While Neumark's failure to consider alternate variables does not render his analyses and opinions unreliable, Neumark's race identification methodology bears none of the hallmarks of reliability. "Ordinarily, a key question to be answered in determining whether a theory or technique is scientific knowledge that will assist the trier of fact will be whether it can be (and has been) tested." Daubert, 509 U.S. at 593, 113 S.Ct. 2786. Neumark's method of name-matching and exclusion to determine whether someone is Indian or South Asian has not been tested. Perhaps one could come up with an empirical test to determine whether Neumark's method was accurate, but the plaintiffs have not argued as much nor identified such a test. Neumark's methodology has not "been subjected to peer review and publication." Id. There is no evidence of "the known or potential rate of error" of his methodology, or of "the existence and maintenance of standards controlling" the methodology. Id. at 594, 113 S.Ct. 2786. There is no evidence that the methodology is generally accepted in a "relevant scientific community." Id. (quoting United States v. Downing, 753 F.2d 1224, 1238 (3d Cir. 1985)). The race recognition methodology did not arise naturally and directly out of research Neumark conducted independent of the litigation, see Daubert v. Merrell Dow Pharm., 43 F.3d 1311, 1317 (9th Cir. 1995); Neumark and the plaintiffs admit that Neumark devised the methodology for this case. Neumark has not even extrapolated

from an "accepted premise to an unfounded conclusion," Committee Notes, 2000 Amendment to Fed. R. Evid. 702; see Gen. Elec. Co. v. Joiner, 522 U.S. 136, 146, 118 S.Ct. 512, 139 L.Ed.2d 508 (1997); his "premise" for determining which names are likely to be Indian or South Asian versus "Western" is not founded.

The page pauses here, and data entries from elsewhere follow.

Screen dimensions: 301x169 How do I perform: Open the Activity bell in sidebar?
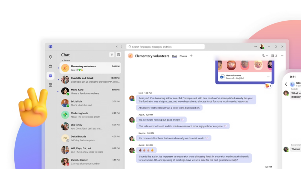pyautogui.click(x=50, y=57)
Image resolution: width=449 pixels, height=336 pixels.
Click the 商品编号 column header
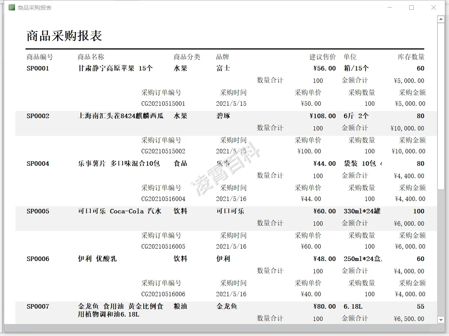pyautogui.click(x=38, y=56)
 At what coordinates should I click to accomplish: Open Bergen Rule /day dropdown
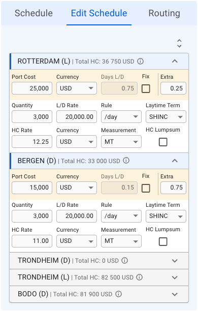tap(121, 216)
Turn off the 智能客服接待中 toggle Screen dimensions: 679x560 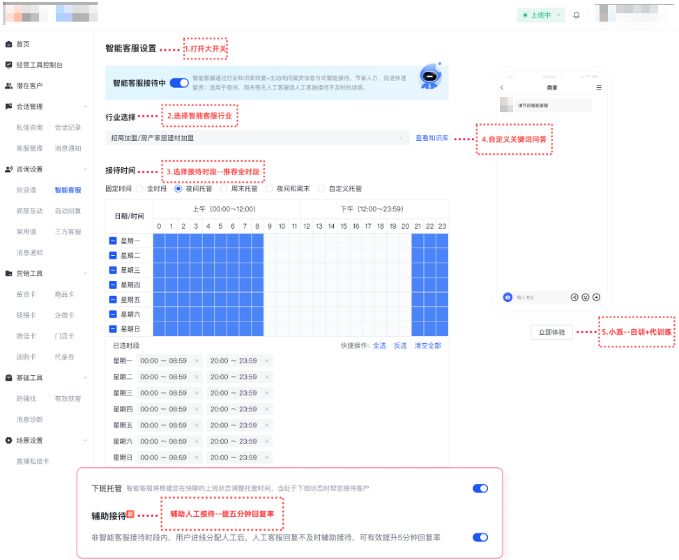(180, 81)
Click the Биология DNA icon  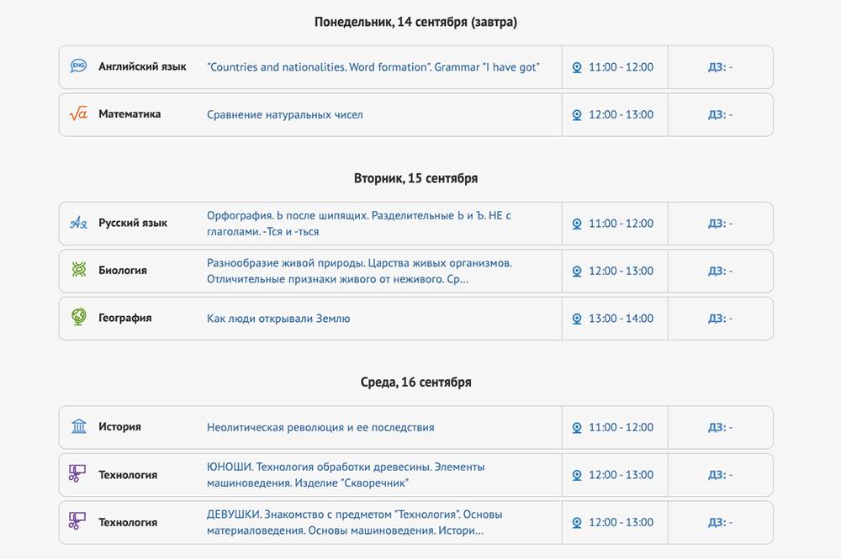point(78,271)
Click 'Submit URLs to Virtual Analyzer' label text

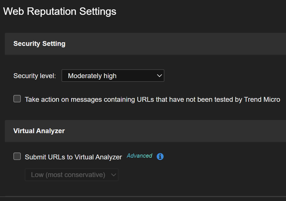(73, 157)
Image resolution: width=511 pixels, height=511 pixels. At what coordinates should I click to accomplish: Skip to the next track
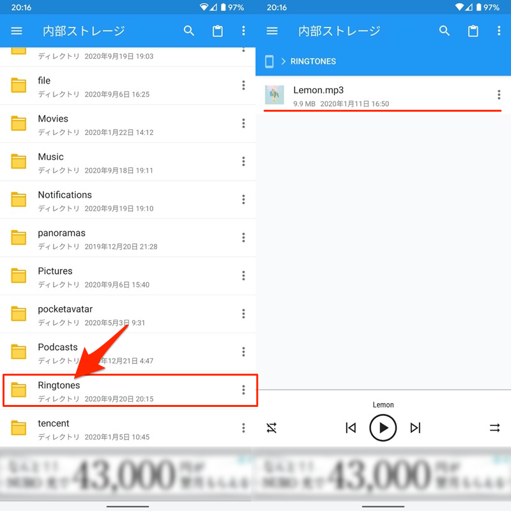(x=416, y=428)
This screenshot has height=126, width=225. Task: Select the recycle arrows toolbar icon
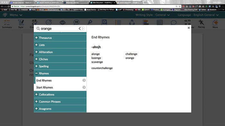[132, 22]
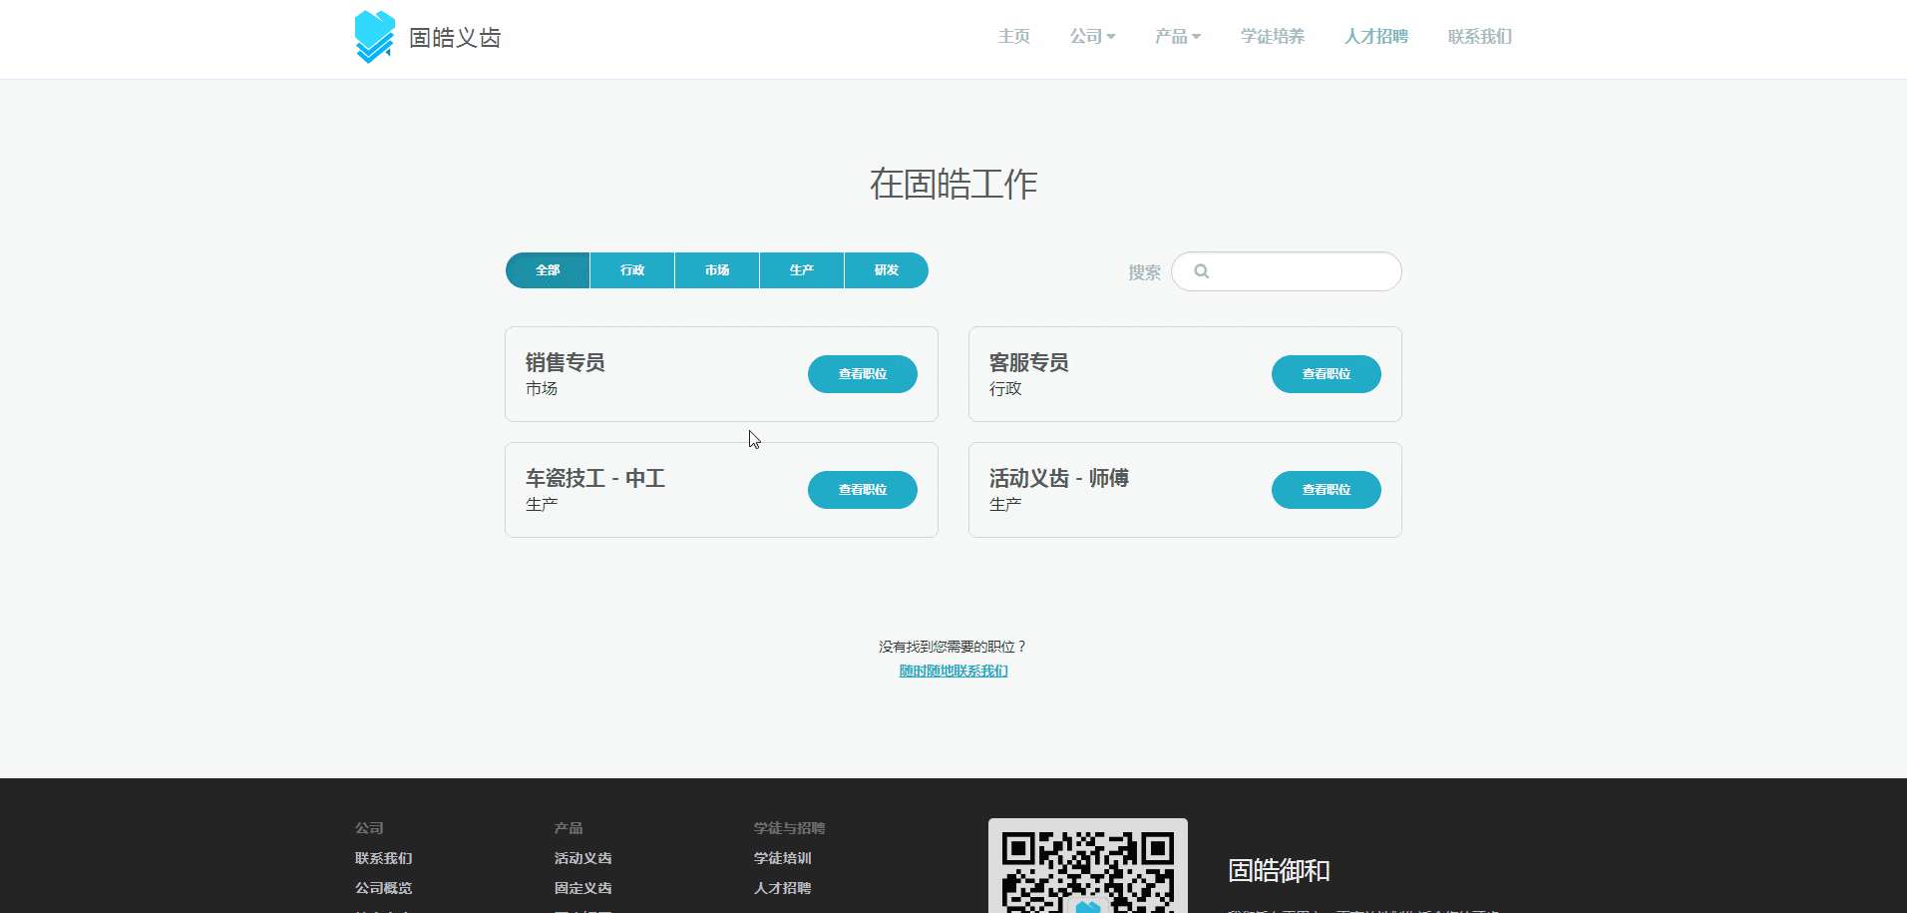
Task: Click in the job search field
Action: click(1297, 271)
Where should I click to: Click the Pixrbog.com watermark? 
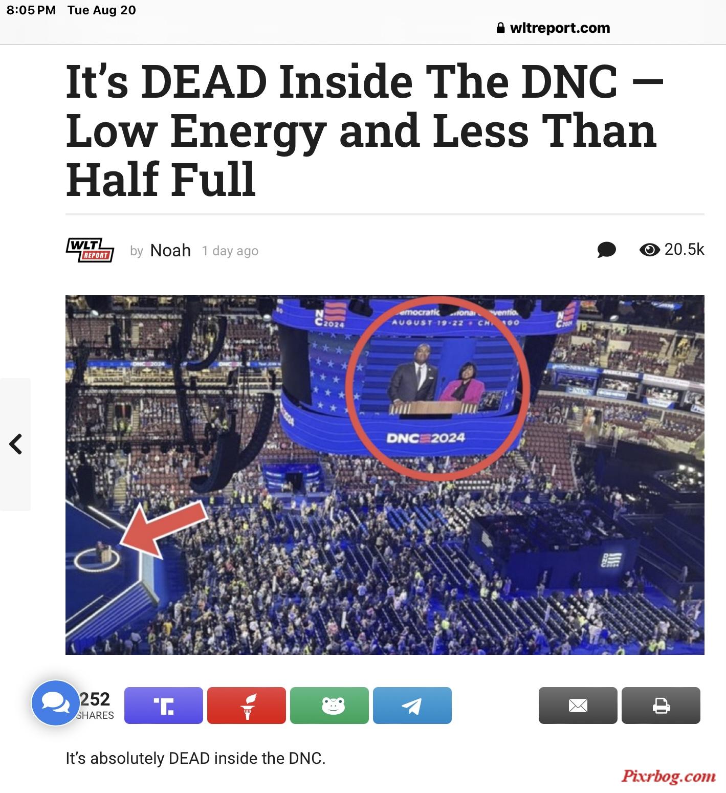click(x=669, y=777)
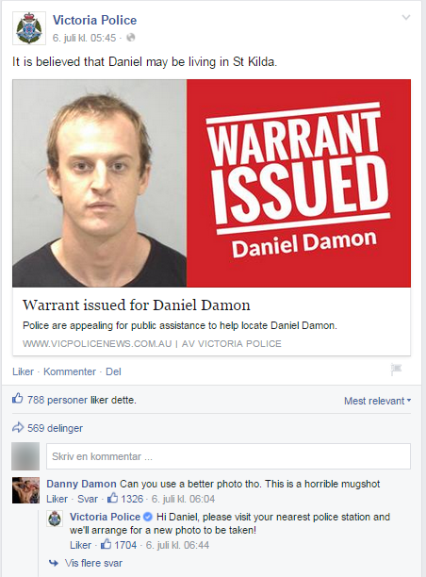Expand more replies with Vis flere svar
The height and width of the screenshot is (577, 426).
(93, 563)
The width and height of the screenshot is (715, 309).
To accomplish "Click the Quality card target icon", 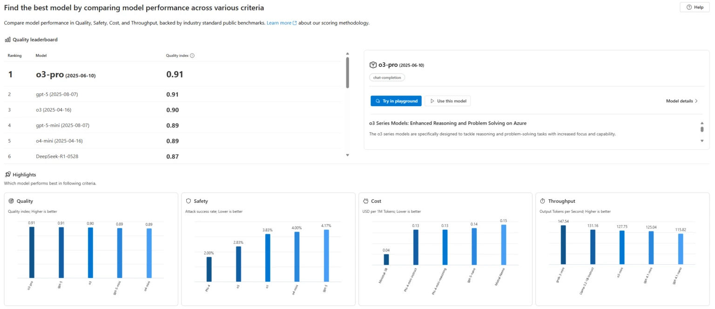I will click(11, 201).
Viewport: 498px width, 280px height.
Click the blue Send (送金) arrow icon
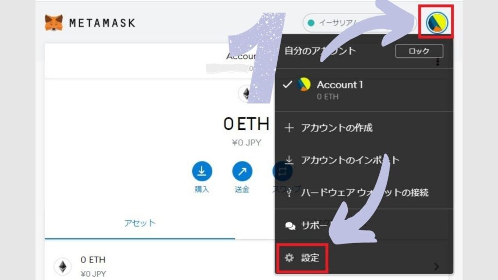click(x=242, y=171)
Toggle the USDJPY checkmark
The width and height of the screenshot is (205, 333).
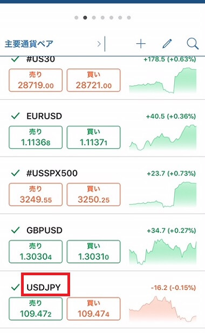point(16,287)
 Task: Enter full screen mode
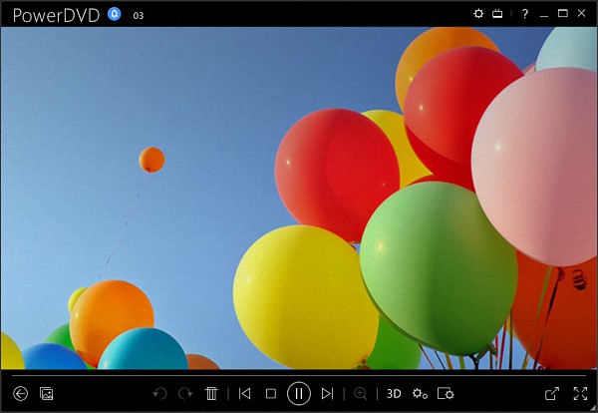coord(580,394)
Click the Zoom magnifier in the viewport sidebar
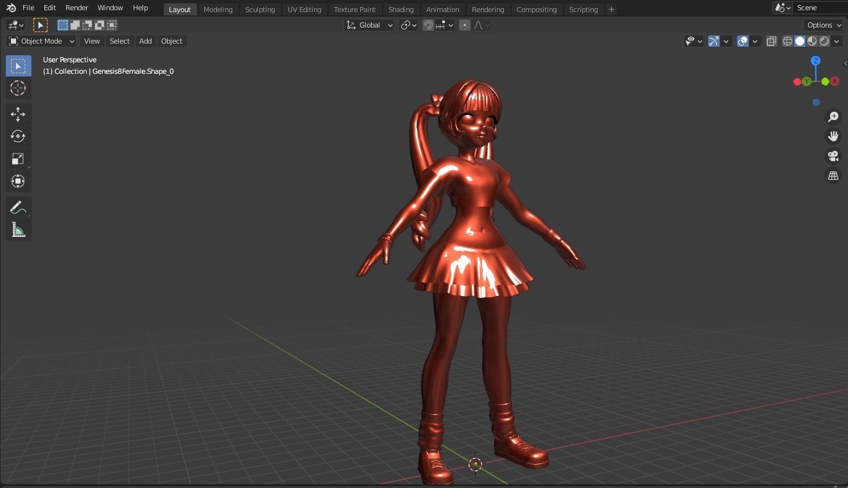This screenshot has width=848, height=488. pos(833,116)
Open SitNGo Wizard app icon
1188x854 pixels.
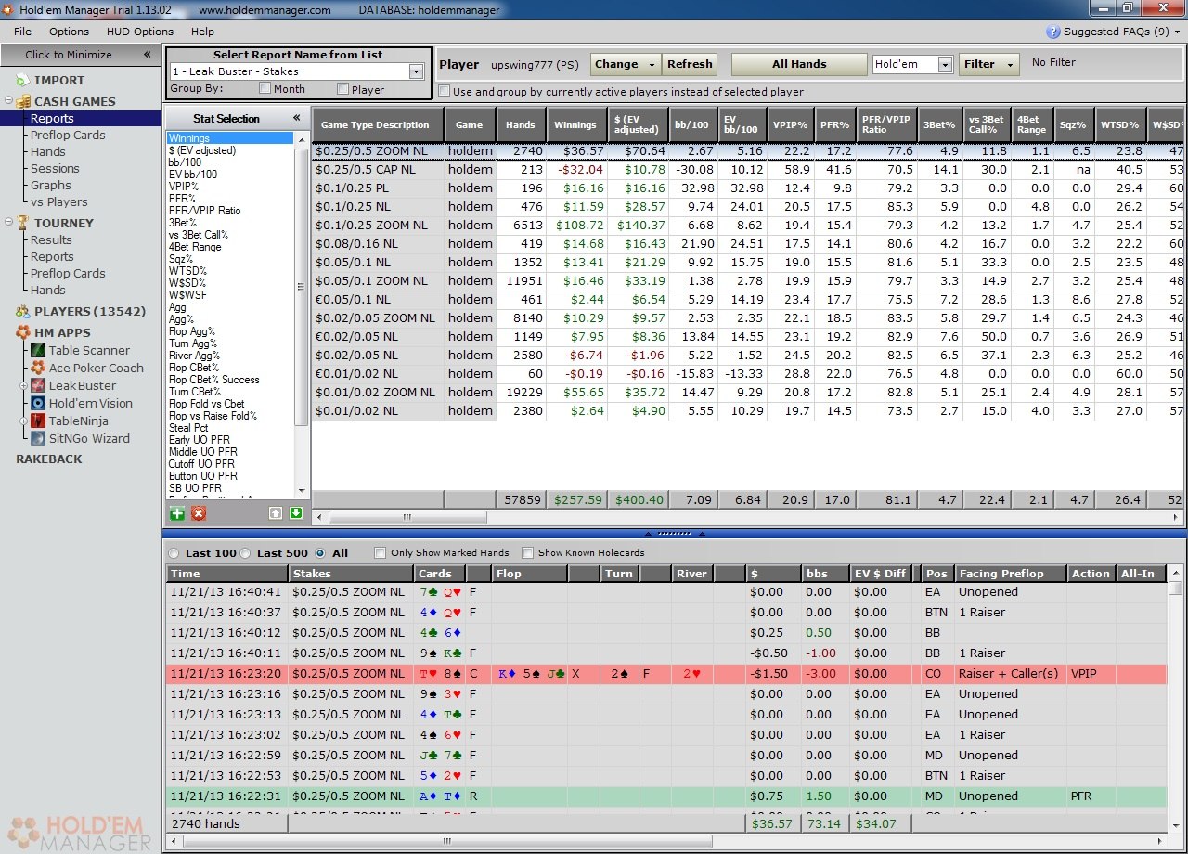pos(38,438)
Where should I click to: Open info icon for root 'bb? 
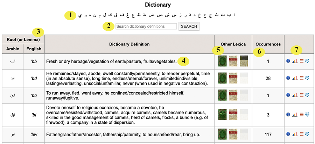288,61
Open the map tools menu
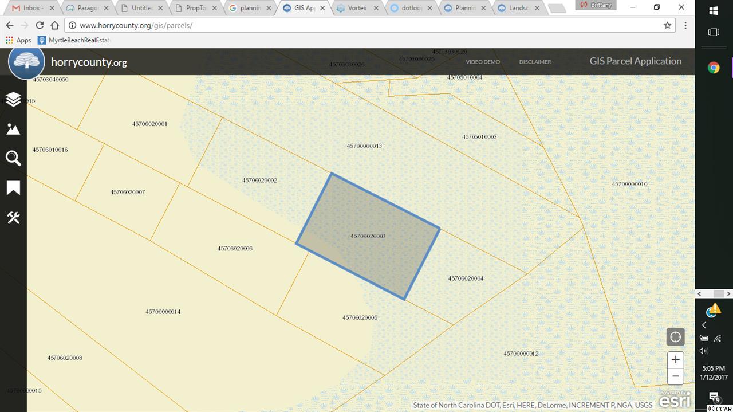 13,218
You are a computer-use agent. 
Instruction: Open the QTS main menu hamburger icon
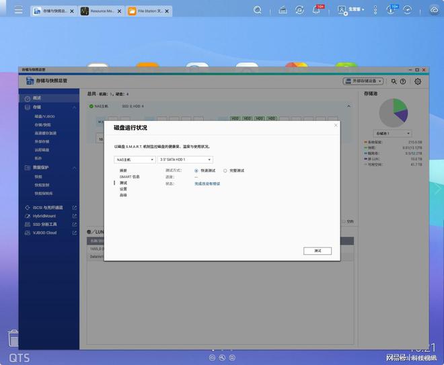tap(18, 10)
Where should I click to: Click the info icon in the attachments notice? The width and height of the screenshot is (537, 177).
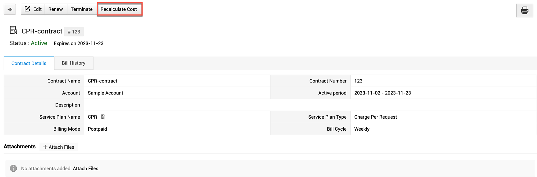point(13,168)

The plaintiffs try to address this problem in several ways. They argued in their brief and at the hearing that there is no "perfect" way to determine someone's race when the data do not include that information. They are correct that the issue is not whether Neumark's method was perfect, but the fact that the method Neumark used need not be perfect does not address whether the method he used was reliable. The plaintiffs asserted in their brief that Neumark's race-identification methodology was "reasonably accurate," but provided no support for that assertion. Dkt. No. 123 at 2. The plaintiffs argued in the brief that Neumark's findings are consistent with the PeopleFluent "analyses." Id. Setting aside the defendants' extensive arguments that the "computations and affirmative action goals assembled by PeopleFluent" are not evidence of discrimination, are not admissible and do not constitute expert opinions, dkt. no. 125 at 3-9, the fact that something or someone else reached a similar conclusion to Neumark does not mean that the method he used to reach his conclusions was reliable. The court's focus "must be solely on principles and methodology, not on the conclusions that they generate." Daubert, 509 U.S. at 595, 113 S.Ct. 2786. The plaintiffs argue in their brief that Infosys "substantially overstates the effect of the limited number of misclassifications." Dkt. No. 123 at 23. It is not clear how the plaintiffs can make this assertion, particularly regarding Neumark's classification of applicants for whom there is no nationality or racial data.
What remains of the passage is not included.